>> begin Records for the exercise
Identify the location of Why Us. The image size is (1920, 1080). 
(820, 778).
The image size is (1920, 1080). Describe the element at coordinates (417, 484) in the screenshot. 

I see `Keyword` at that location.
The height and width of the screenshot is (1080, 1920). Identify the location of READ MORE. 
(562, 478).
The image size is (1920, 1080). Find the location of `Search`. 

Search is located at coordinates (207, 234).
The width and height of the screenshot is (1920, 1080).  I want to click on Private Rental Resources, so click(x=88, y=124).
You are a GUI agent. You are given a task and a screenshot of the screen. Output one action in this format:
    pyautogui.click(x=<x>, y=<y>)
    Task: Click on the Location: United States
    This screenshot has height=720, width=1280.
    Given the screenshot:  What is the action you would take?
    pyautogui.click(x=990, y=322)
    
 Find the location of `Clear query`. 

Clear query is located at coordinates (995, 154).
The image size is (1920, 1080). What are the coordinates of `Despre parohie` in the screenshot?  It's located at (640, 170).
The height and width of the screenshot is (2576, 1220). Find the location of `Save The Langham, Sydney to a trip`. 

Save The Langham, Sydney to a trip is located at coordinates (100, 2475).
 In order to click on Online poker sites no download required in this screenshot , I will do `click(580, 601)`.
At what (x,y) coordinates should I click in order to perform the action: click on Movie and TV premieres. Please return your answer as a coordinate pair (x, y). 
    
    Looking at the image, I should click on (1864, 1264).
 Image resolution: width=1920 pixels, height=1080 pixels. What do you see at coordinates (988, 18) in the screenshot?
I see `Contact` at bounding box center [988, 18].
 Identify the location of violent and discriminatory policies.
>> end Records for the exercise
• _Set exercise_
Show each line in the rows above that contains the word "should".

• _Answer to this task_
At what (x,y) coordinates should I click in order to perform the action: click on Movie and TV premieres. Please return your answer as a coordinate pair (x, y). 
    Looking at the image, I should click on (1864, 1264).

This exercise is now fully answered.